I am meeting with 2 more guys today & Sunday.

Kevin


----------



## buckykm1

Well after meeting & talking to a bunch of guys, I believe my hunting partner search is over.

Kevin


----------



## Forest Meister

Decided to go by yourself, right? FM


----------



## buckykm1

Forest Meister said:


> Decided to go by yourself, right? FM



lol,
Actually no, I meet a guy in about the same situation I am, his partner had a stroke and can't hunt any more.
but he still wants to go out west every year like I do, he has also had some bad experiences trying to find a regular partner again, so hopefully this will turn into a yearly thing for both of us.

Kevin


----------



## WMU05

buckykm1 said:


> Some Guys still amaze me.
> I spent 2 years researching Montana before I ever hunted there, and have spent 8 years scouting and hunting it now to learn it, & I spend a couple of hundred hours every year studying Maps & Google Earth, to find and learn new spots.
> and some guys just seem to think that I am just going to tell them everything that I know about MT. lol
> 
> I talked to and meet a guy from Elkhart a few days ago.
> he was very demanding about me giving him the unit s I hunt in,
> well I gave him some unit numbers, but I hope he is part Mountain Goat, if he thinks that he will ever hunt them, because they are in some of the steepest country in MT.
> 
> needless to say, I crossed him off the list. lol
> 
> I am meeting with 2 more guys today & Sunday.
> 
> Kevin


So you want someone to go out west to hunt with you but you won't give him the units you're going to hunt? Sounds like you're looking for a camp aid and expense splitter, not a "partner".


----------



## buckykm1

WMU05 said:


> So you want someone to go out west to hunt with you but you won't give him the units you're going to hunt? Sounds like you're looking for a camp aid and expense splitter, not a "partner".

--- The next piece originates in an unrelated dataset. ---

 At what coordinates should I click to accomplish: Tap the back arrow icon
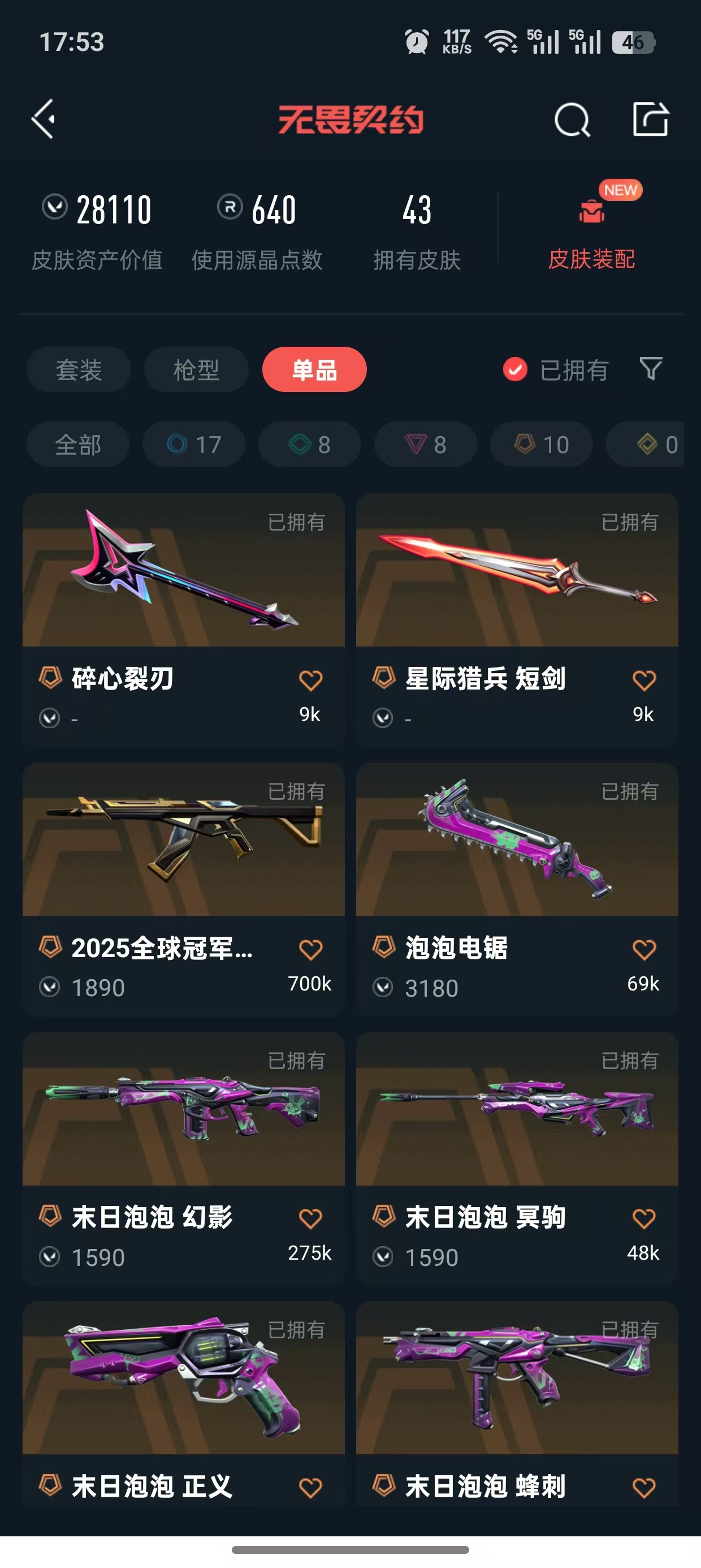(x=44, y=119)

it's pretty easy to figure out when someone just wants info, from you.
once I know that I have someone serious, and not just trying to learn what I have spent 10 years learning, i share.
but I will be dammed if I am giving you everything I have learned the first time I meet you.

Kevin


----------



## WMU05

buckykm1 said:


> it's pretty easy to figure out when someone just wants info, from you.
> once I know that I have someone serious, and not just trying to learn what I have spent 10 years learning, i share.
> but I will be dammed if I am giving you everything I have learned the first time I meet you.
> 
> Kevin


There's a big difference between telling someone "everything I have learned" and letting them know which units you hunt. Think of it from the other guys perspective, he's meeting with someone that wants him to drop 4 figures and a couple weeks of time to join him on a big trip, and the guy won't even tell him where they're going? 

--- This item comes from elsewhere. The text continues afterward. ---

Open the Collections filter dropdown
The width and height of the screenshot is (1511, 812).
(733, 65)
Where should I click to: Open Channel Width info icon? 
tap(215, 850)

I'm a planner myself. The first question I'd ask on an initial meeting would be which units we're hunting. I'd want to go do all the research myself to confirm if these are areas that would provide the type of hunt I was interested in. I wouldn't want to waste anymore of anyone's time if I didn't want to hunt this particular area.


----------



## buckykm1

WMU05 said:


> There's a big difference between telling someone "everything I have learned" and letting them know which units you hunt. Think of it from the other guys perspective, he's meeting with someone that wants him to drop 4 figures and a couple weeks of time to join him on a big trip, and the guy won't even tell him where they're going?
> 
> I'm a planner myself. The first question I'd ask on an initial meeting would be which units we're hunting. I'd want to go do all the research myself to confirm if these are areas that would provide the type of hunt I was interested in. I wouldn't want to waste anymore of anyone's time if I didn't want to hunt this particular area.

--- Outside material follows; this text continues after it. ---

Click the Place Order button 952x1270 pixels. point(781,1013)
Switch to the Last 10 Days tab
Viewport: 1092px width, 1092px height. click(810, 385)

Like I said, it was very clear about all he was looking for.
don't be so quick to judge when you weren't there to hear him.
I give general info the first time I meet someone, like I hunt the Bozeman area.
I don't give unit #s till it gets well past the first meeting.
there are way to many guys to lazy to do the research themselves and think people should just give them everything you spent years learning.
giving out detailed info to everyone is what can ruin a good area.


----------



## WMU05

buckykm1 said:


> Like I said, it was very clear about all he was looking for.
> don't be so quick to judge when you weren't there to hear him.
> I give general info the first time I meet someone, like I hunt the Bozeman area.
> I don't give unit #s till it gets well past the first meeting.
> there are way to many guys to lazy to do the research themselves and think people should just give them everything you spent years learning.
> giving out detailed info to everyone is what can ruin a good area.


Hey, I'm only judging what you typed. You said you won't give unit #s until well past the first meeting. I'm just giving you some friendly feedback that this may be hurting your recruiting efforts. There are many people like me, who wouldn't waste time on an additional meeting if they didn't get unit numbers up front. Not because I'd want to steal your spot, but because I'd want to do my own research before investing anymore time. 

Why should someone spend a bunch of time "getting to know you" if they later find out you're hunting a unit(s) they have no interest in? 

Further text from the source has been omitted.